When the next day Marissa Mayer opened her Gmail account, only to see ads running on the side of mails, her immediate instinct was to summon Buchheit for an explanation. But she delayed action, thinking he deserved the mercy of sleeping for a few more hours after having worked the whole night. Tate writes, “While she waited, Mayer checked her Gmail. There was an email from a friend who invited her to go hiking — and next to it, an ad for hiking boots. Another email was about Al Gore coming to speak at Stanford University — and next to it was an ad for books about Al Gore. Just a couple of hours after the system had been invented, Mayer grudgingly admitted to herself, AdWords was already useful, entertaining, and relevant.”
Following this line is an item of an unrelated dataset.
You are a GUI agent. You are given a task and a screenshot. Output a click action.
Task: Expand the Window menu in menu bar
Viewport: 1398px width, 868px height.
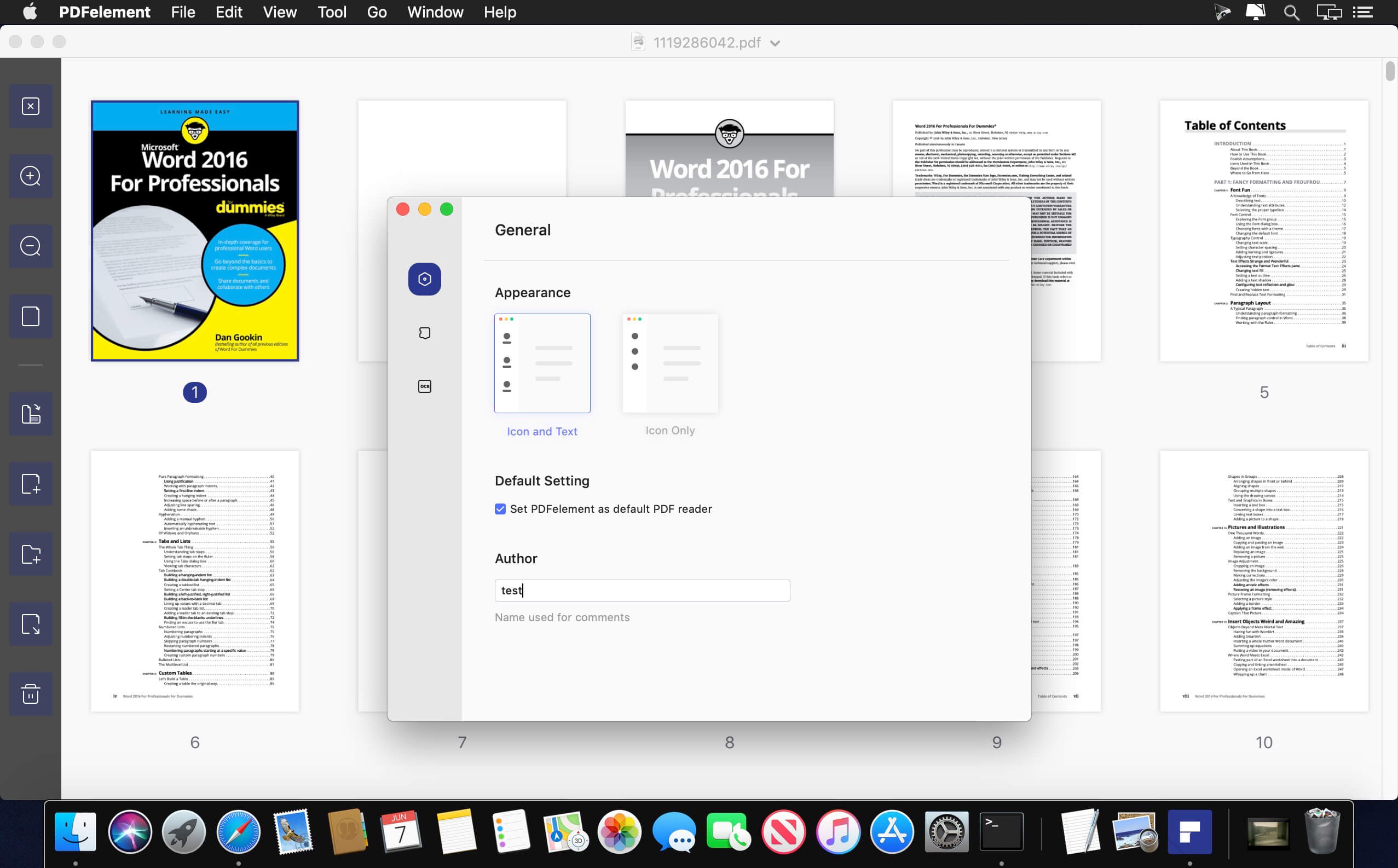[435, 11]
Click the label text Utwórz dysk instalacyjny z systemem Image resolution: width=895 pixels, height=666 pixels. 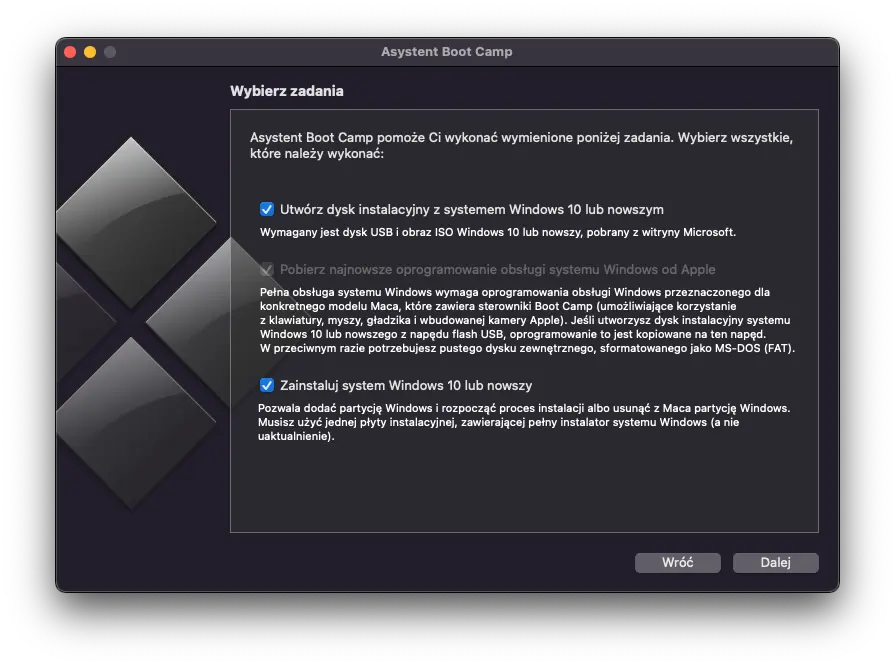click(x=472, y=209)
Tate writes that like Mayer, Larry Page and Sergei Brin loved AdSense. “In short order, the Google high command decided AdSense would be a top priority. It was a no-brainer: Google’s main revenue source, AdWords, placed contextual ads alongside search results. But search results were just 95% of Web views; AdSense promised to open up the other 95 percent to ads, since it could go inside any Web page,” Tate writes.
According to Tate, it took just six months for AdSense to launch. In June 2003, it was made available to the public as a widget that any publisher could attach to any Web page. It generates more than $10 billion per year for Google. Gmail itself, for which AdSense was first developed by Buchheit, launched to the public on April 1, 2004, in what was initially thought of as an April Fool’s Day practical joke. Today it’s probably the world’s largest free Webmail service, as well as the pivot around which the Google Apps for Business suite functions.
So what are the lessons which we can take from Buchheit’s innovations in the development of Gmail and AdSense for people who run 20% projects:
- First of all your product should solve an existing itch.
- Then you should have the smartness to secure the backing of powerful decision-makers. So sponsorship is important, especially if you want the company to commit its best resources to what may well turn out to be a long project.
- Also, be ready to back your ideas with data. Buchheit was ready show through his prototypes that his email was actually an improvement over existing ones in the market and also that his advertisement system worked.
- Be ready to adapt old work. Buchheit adapted his learnings from fixing search in Google Groups to create Gmail. He used his code editor to filter porn sites to filter email text to select relevant ads.
- Leverage access to system administrators and computer systems. Buchheit had special access to the databases powering Google AdWords. Without dipping into them, he could never have got the ads to run alongside his Gmail texts and develop AdSense.
- Try snatching resources under the cover of a more established project. Buchheit was supposedly working on the high profile email project. But to make it stand on its feet and fund it, he developed AdSense on the side.
- Finally, you can get away with a little bit of defiance of authority so long as there are results to show for it. Buchheit gave his then boss Marissa Mayer an explicit promise that he would not work on developing AdSense. But he went ahead and did it anyway. But she herself became a backer of AdSense when she realized that it worked.